---------- ZITIERTER TEXTAUSZUG ----------
Ein Code sorgt für Unruhe unter Medizinern: IDC-10-GM. Was sich dahinter verbirgt, ist ebenso kompliziert wie umstritten: Seit Beginn des Jahres müssen Ärzte und Therapeuten den Krankenkassen detailliertere Daten über ihre Patienten weitergeben als bisher. Das Milliardenhonorar soll stärker je nach tatsächlicher Krankheitslast der Patienten an die Ärzte fließen. Die Kassenärztliche Bundesvereinigung und der Kassen-Spitzenverband wollen die Krankheiten deshalb genauer erfassen - in den Ländern laufen Mediziner aber dagegen Sturm. Sie befürchten mehr Bürokratie und weniger Datenschutz. Jetzt stoppte Gesundheitsminister Philipp Rösler (FDP) die neuen Regeln - vorerst.

In Krankenhäusern wird schon seit Jahren so gearbeitet: Diagnosen und Behandlungen werden in einen Buchstaben-und-Ziffern-Code übersetzt, der Grundlage ist für die spätere Vergütung. Jetzt sollen auch die ambulanten Praxen ihre Arbeit genauer als bisher schon verschlüsseln - und zwar nach eben jenem IDC-10-GM, der "International Statistical Classification of Diseases and Related Health Problems, Release 10, German modification". Als Richtschnur sollen ihnen "Ambulante Kodierrichtlinien" dienen, die haarklein vorschreiben, wer welche Diagnose wie zu kodieren hat.

Schwerwiegende Bedenken

Das stößt vor allem Psychotherapeuten sauer auf. "Bislang haben wir versucht, die Diagnose für die Krankenkasse immer so harmlos wie möglich zu stellen", erklärt der Präsident der hessischen Psychotherapeutenkammer, Jürgen Hardt. Er schrieb lieber "vorübergehende Depression" auf statt "narzistische Persönlichkeitsstörung mit depressiver Verstimmung". Denn wenn sich eine schwerwiegend Diagnose herumspreche, könne das für den Patienten gravierende Folgen haben: Vielleicht wird der Patient dann nicht verbeamtet oder eine Berufsunfähigkeitsversicherung verwehrt. Die Kassen weisen die Bedenken zurück. "Es gibt wenige Daten, die so sorgfältig behütet werden, wie Patientendaten", sagt Verbandssprecher Florian Lanz.
---------- DATENSÄTZE ----------
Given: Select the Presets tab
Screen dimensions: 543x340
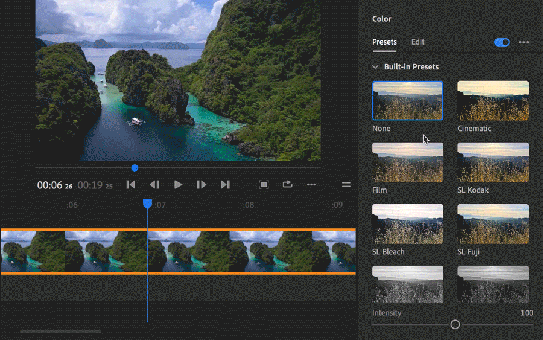Looking at the screenshot, I should click(384, 42).
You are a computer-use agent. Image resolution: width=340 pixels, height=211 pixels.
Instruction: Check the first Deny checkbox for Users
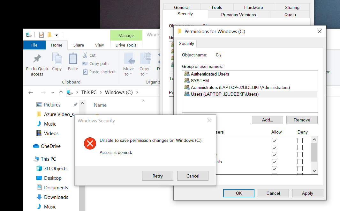300,140
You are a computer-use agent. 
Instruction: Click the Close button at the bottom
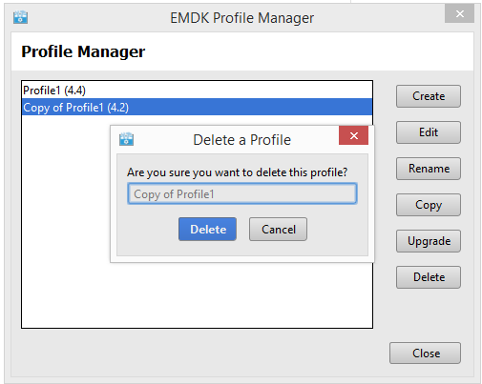click(x=425, y=353)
----------
- **ZU BEARBEITENDE AUFGABE**: Nenne anhand des Textauszugs über den Diagnosecode, wer die neuen Regeln vorerst gestoppt hat.

- **ANTWORT**: Gesundheitsminister Philipp Rösler (FDP) hat die neuen Regeln vorerst gestoppt.